Task requirements:
Write the material from the line containing "The width and height of the screenshot is (1261, 952)." through the end of the material as a JSON list of strings, one string per line, leaving out blank lines and pictures.

Supplied data:
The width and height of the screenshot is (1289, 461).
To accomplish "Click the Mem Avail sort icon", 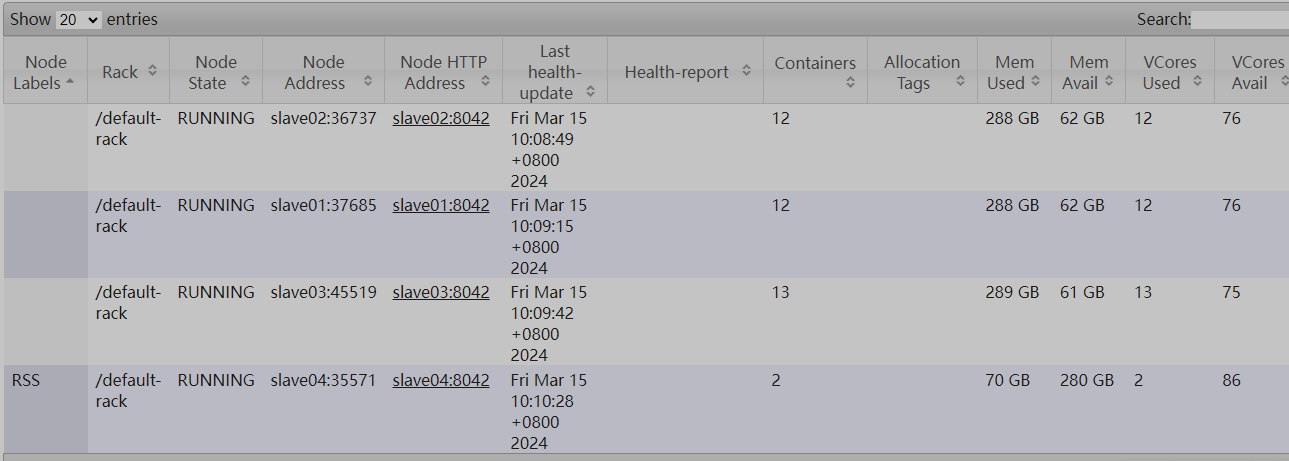I will pyautogui.click(x=1108, y=82).
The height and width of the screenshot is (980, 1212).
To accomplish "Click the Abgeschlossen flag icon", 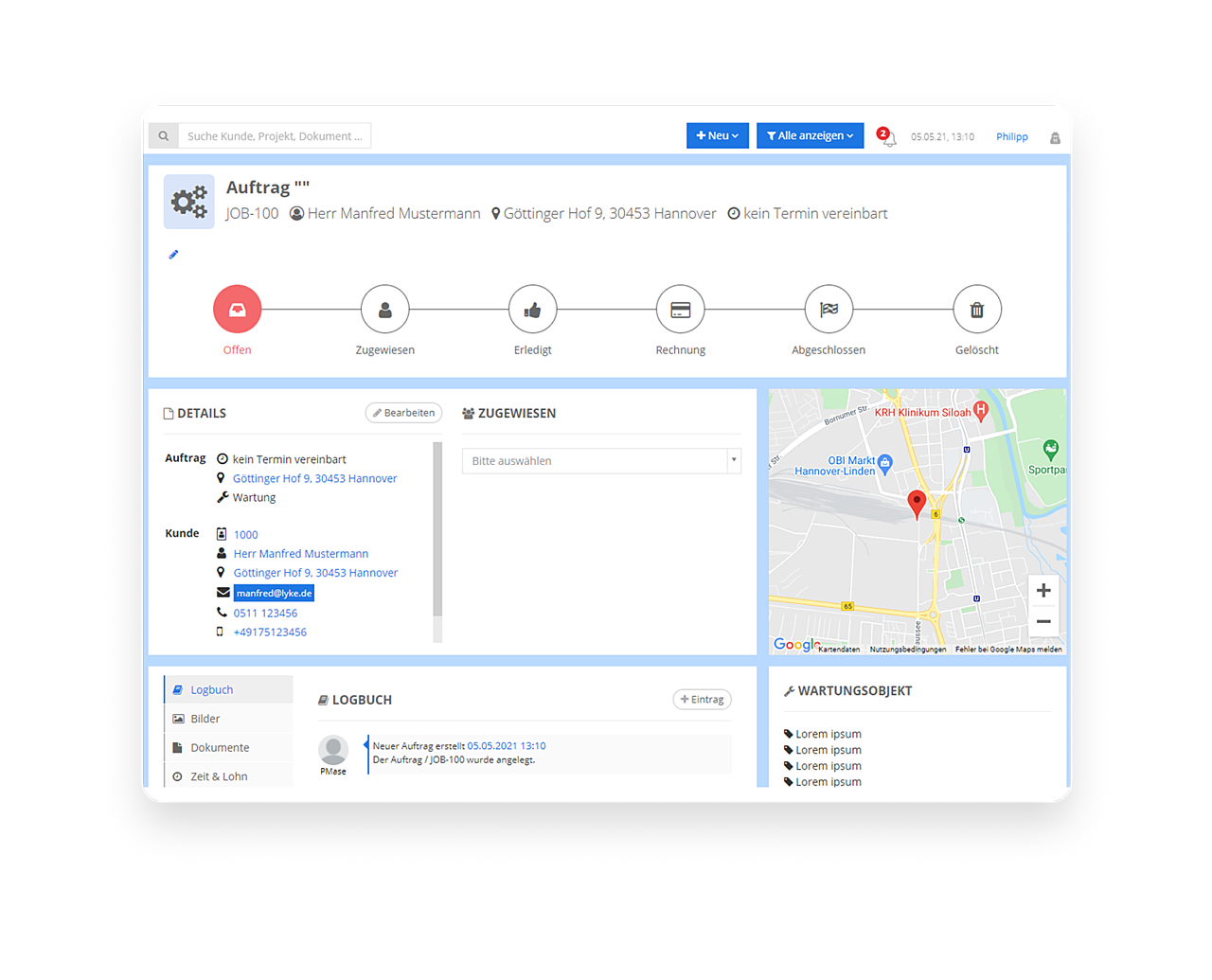I will (x=829, y=310).
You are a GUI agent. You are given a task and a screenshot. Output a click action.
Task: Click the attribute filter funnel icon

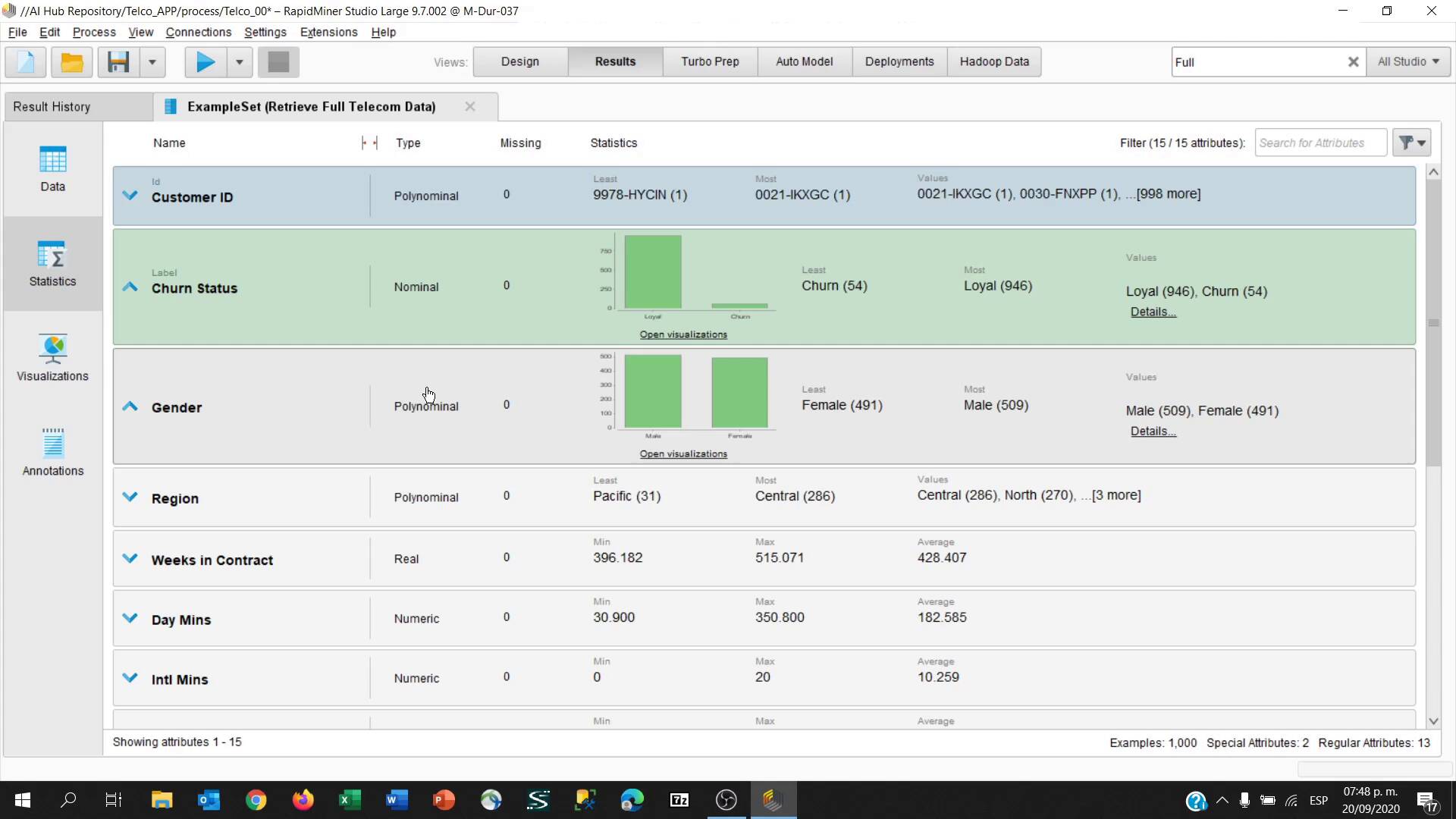pos(1410,143)
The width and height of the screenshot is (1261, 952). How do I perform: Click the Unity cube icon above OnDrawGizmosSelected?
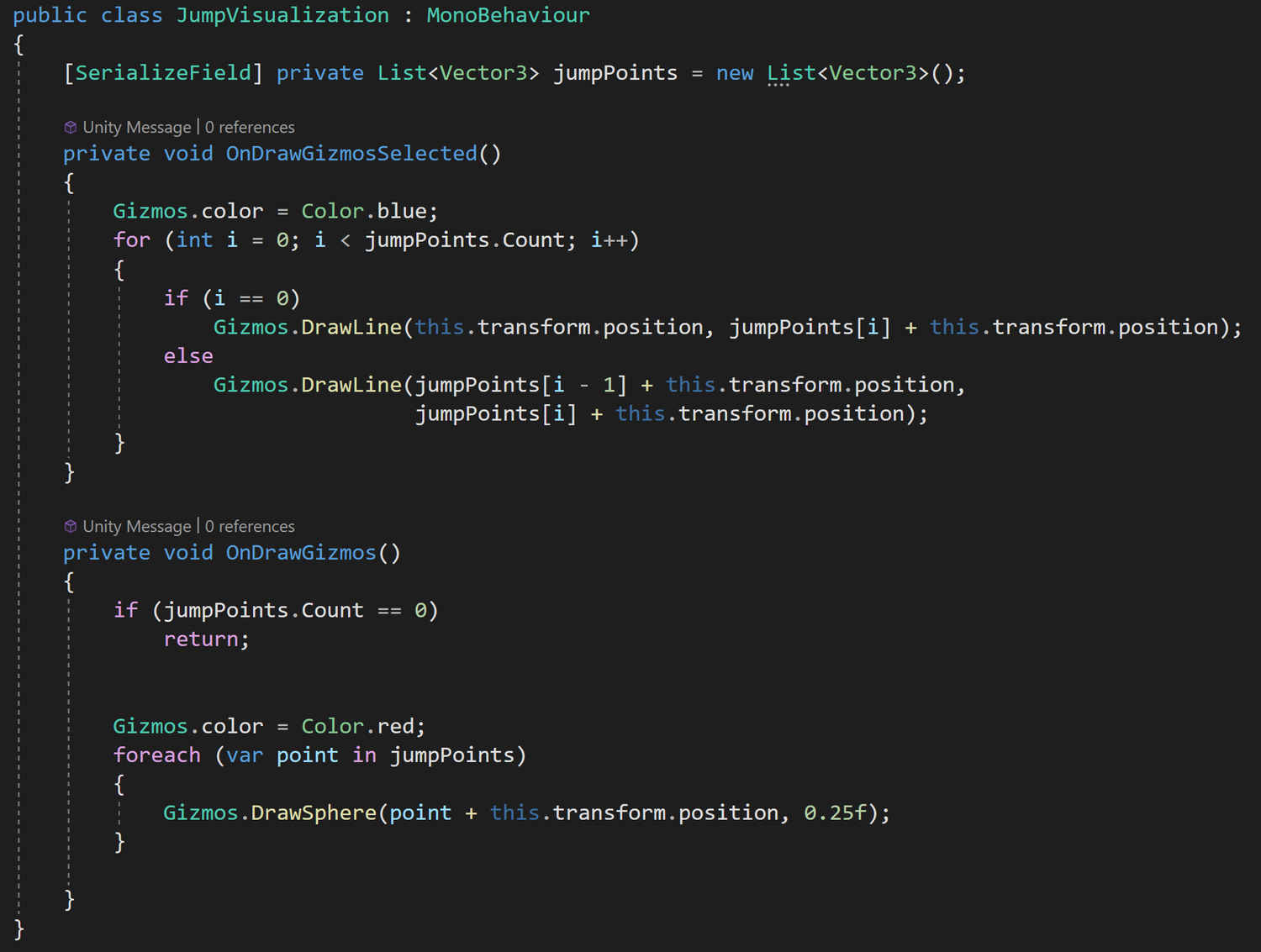pyautogui.click(x=71, y=127)
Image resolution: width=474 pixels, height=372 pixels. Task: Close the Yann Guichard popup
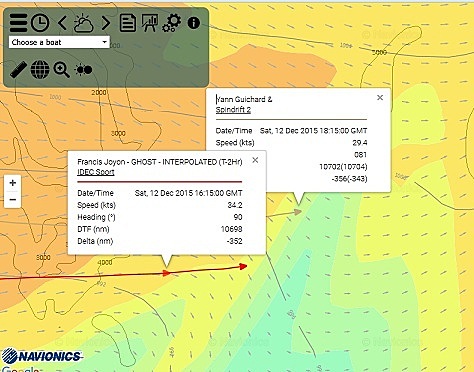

Solution below:
[
  "The width and height of the screenshot is (1261, 952). How do I perform: Click the Unity cube icon above OnDrawGizmosSelected?",
  "pyautogui.click(x=71, y=127)",
  "Image resolution: width=474 pixels, height=372 pixels. Task: Close the Yann Guichard popup"
]